## INPUT MATERIAL
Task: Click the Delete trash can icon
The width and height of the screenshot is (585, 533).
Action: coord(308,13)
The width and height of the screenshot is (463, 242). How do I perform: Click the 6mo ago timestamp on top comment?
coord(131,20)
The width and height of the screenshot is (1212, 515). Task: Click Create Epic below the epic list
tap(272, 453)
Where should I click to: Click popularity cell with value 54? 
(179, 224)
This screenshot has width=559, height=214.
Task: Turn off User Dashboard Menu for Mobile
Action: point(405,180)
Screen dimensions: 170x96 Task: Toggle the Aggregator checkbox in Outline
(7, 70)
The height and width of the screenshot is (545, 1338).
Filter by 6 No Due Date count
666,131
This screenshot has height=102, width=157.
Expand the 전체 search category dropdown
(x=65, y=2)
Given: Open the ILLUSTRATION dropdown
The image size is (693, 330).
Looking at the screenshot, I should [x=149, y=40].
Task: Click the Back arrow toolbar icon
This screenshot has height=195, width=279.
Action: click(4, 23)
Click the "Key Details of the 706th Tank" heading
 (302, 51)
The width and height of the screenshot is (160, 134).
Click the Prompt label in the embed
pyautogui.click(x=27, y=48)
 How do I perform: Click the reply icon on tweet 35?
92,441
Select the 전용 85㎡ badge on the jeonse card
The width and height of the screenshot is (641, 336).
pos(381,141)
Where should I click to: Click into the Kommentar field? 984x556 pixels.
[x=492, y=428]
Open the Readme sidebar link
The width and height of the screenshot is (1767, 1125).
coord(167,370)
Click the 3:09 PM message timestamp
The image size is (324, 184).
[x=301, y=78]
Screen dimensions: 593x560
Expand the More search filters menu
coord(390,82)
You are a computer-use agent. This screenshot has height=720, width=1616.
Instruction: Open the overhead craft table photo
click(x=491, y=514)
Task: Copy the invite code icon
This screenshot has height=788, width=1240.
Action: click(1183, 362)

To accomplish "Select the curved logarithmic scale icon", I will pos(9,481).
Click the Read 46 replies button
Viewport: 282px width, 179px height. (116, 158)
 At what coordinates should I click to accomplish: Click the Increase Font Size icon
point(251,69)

## WHAT YOU NEED TO DO
Reproduce the records above line for line, changing nothing.

## SOLVED PROBLEM
Task: Click the Delete trash can icon
The width and height of the screenshot is (585, 533).
Action: coord(308,13)
The width and height of the screenshot is (463, 242). How do I perform: Click the 6mo ago timestamp on top comment?
coord(131,20)
The width and height of the screenshot is (1212, 515). Task: Click Create Epic below the epic list
tap(272, 453)
Where should I click to: Click popularity cell with value 54? 
(179, 224)
This screenshot has width=559, height=214.
Task: Turn off User Dashboard Menu for Mobile
Action: point(405,180)
Screen dimensions: 170x96 Task: Toggle the Aggregator checkbox in Outline
(7, 70)
The height and width of the screenshot is (545, 1338).
Filter by 6 No Due Date count
666,131
This screenshot has height=102, width=157.
Expand the 전체 search category dropdown
(x=65, y=2)
Given: Open the ILLUSTRATION dropdown
The image size is (693, 330).
Looking at the screenshot, I should [x=149, y=40].
Task: Click the Back arrow toolbar icon
This screenshot has height=195, width=279.
Action: click(4, 23)
Click the "Key Details of the 706th Tank" heading
 (302, 51)
The width and height of the screenshot is (160, 134).
Click the Prompt label in the embed
pyautogui.click(x=27, y=48)
 How do I perform: Click the reply icon on tweet 35?
92,441
Select the 전용 85㎡ badge on the jeonse card
The width and height of the screenshot is (641, 336).
pos(381,141)
Where should I click to: Click into the Kommentar field? 984x556 pixels.
[x=492, y=428]
Open the Readme sidebar link
The width and height of the screenshot is (1767, 1125).
coord(167,370)
Click the 3:09 PM message timestamp
The image size is (324, 184).
[x=301, y=78]
Screen dimensions: 593x560
Expand the More search filters menu
coord(390,82)
You are a computer-use agent. This screenshot has height=720, width=1616.
Instruction: Open the overhead craft table photo
click(x=491, y=514)
Task: Copy the invite code icon
This screenshot has height=788, width=1240.
Action: click(1183, 362)

To accomplish "Select the curved logarithmic scale icon", I will pos(9,481).
Click the Read 46 replies button
Viewport: 282px width, 179px height. (116, 158)
 At what coordinates should I click to accomplish: Click the Increase Font Size icon
point(251,69)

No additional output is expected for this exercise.